Baccalieu Island Lighthouse and Dwelling. Photo courtesy Heritage House (Lighthouse Friends Website)
Baccalieu Island is an uninhabited island located in northern Conception Bay near Red Head Cove. Construction began on the Baccalieu Island lighthouse and dwelling in July of 1858. It was first established as a fog station in 1905, and the light tower was later added in 1953. The tower was composed of red bricks and stood at twenty-five-feet tall. The dwelling was painted white with a red roof.
James Ryan was the first lighthouse keeper appointed to the Baccalieu Island Lighthouse in 1858, and four generations of Ryans manned the lighthouse for the next ninety years. The telegram reported the following about the Ryans upon their retirement:
“They were well and favourably known by all mariners and fishermen in the sea lanes, they were the friends of all who needed them and were ready at all times to risk their lives to save others. Because of their isolation they loved not man less, but nature more, they always felt close to God and they were God fearing people.”
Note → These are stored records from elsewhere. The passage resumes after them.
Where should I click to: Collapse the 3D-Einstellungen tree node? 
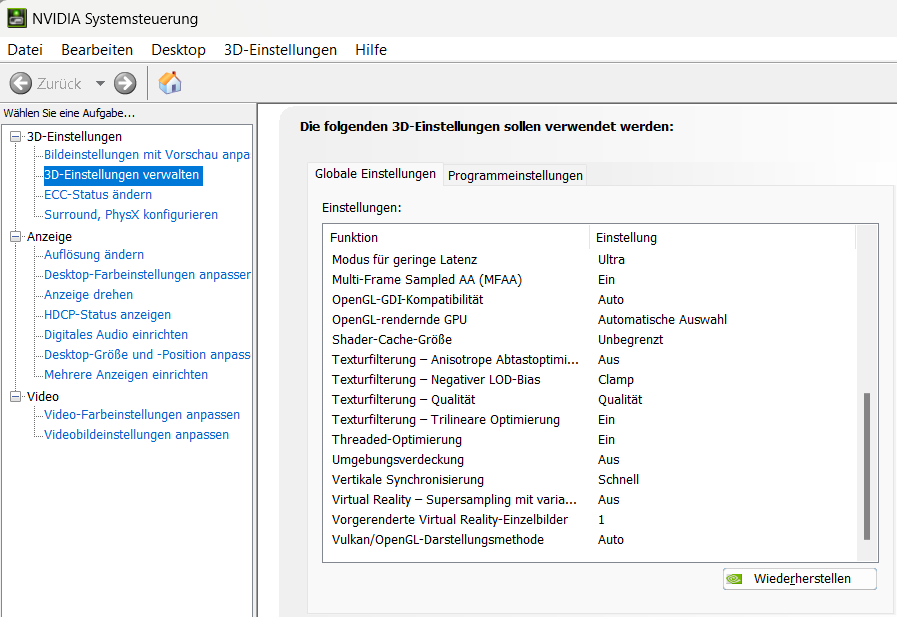[15, 136]
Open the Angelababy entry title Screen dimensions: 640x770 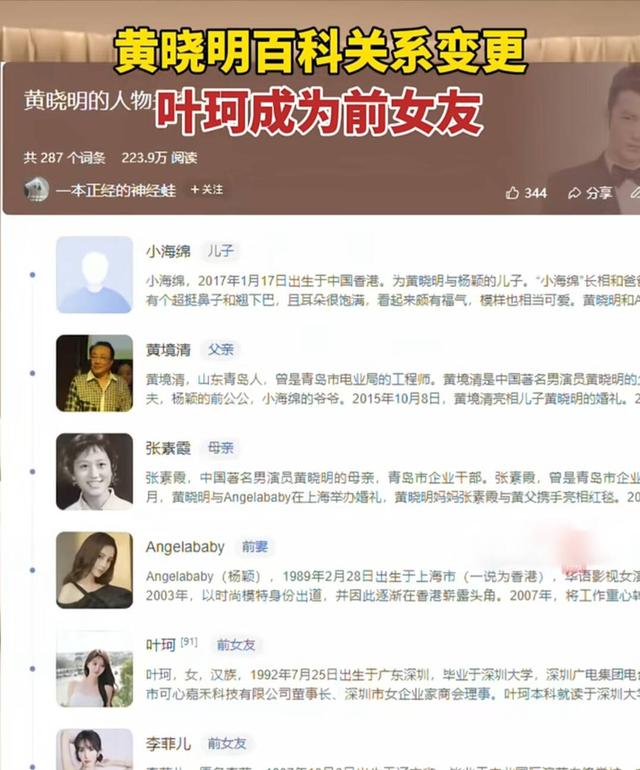pos(185,547)
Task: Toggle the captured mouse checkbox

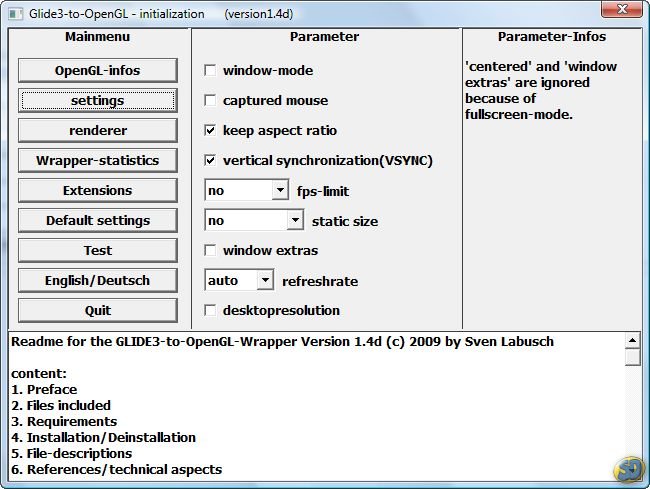Action: [210, 101]
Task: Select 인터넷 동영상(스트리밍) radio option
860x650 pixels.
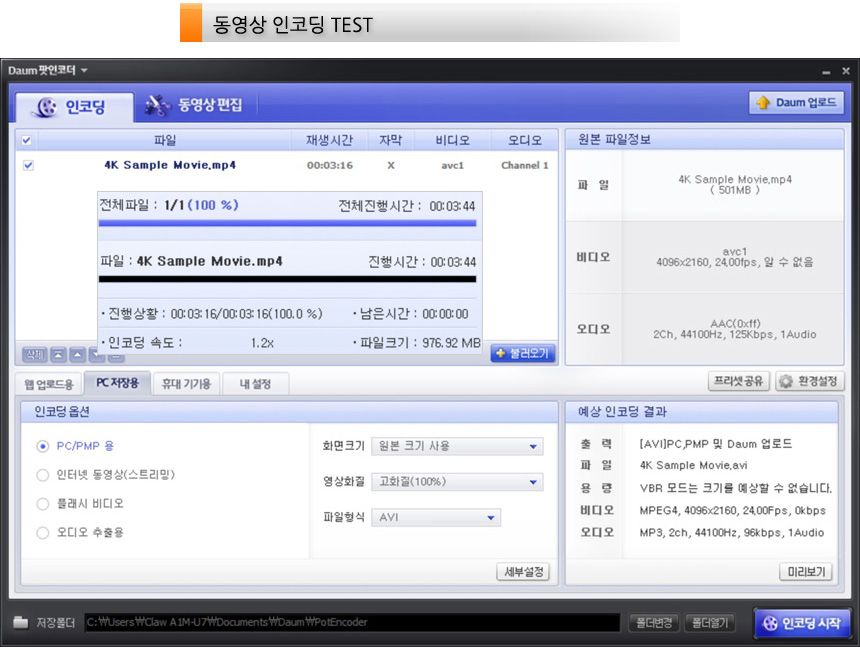Action: tap(43, 475)
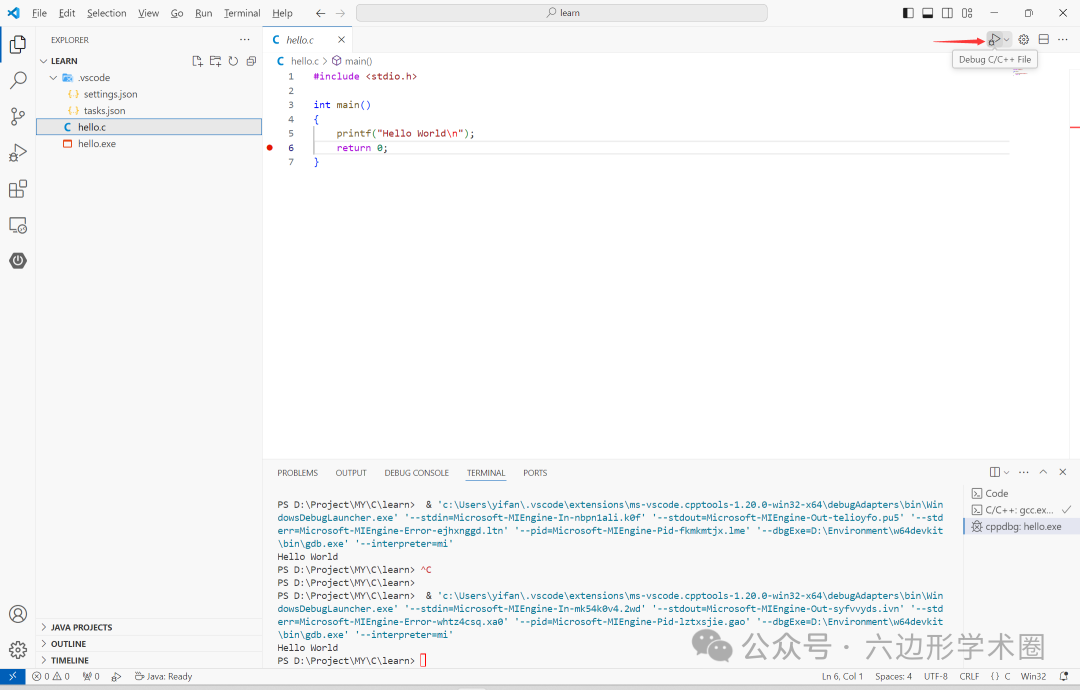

When there was talk of demolishing the lighthouse, locals protested by writing a letter:
“Demolishing the stone lighthouse would be destroying a part of our culture, that could never be replaced. It would be tantamount to ‘blowing up’ a medieval castle in Europe, an act so outrageous that it would immediately have word wide attention.”
Today, the lighthouse is not manned by a living person, however, a bright white light still flashes every ten seconds, warning nearby boats of impending danger and serving as a reminder of Newfoundland's rich fishing history.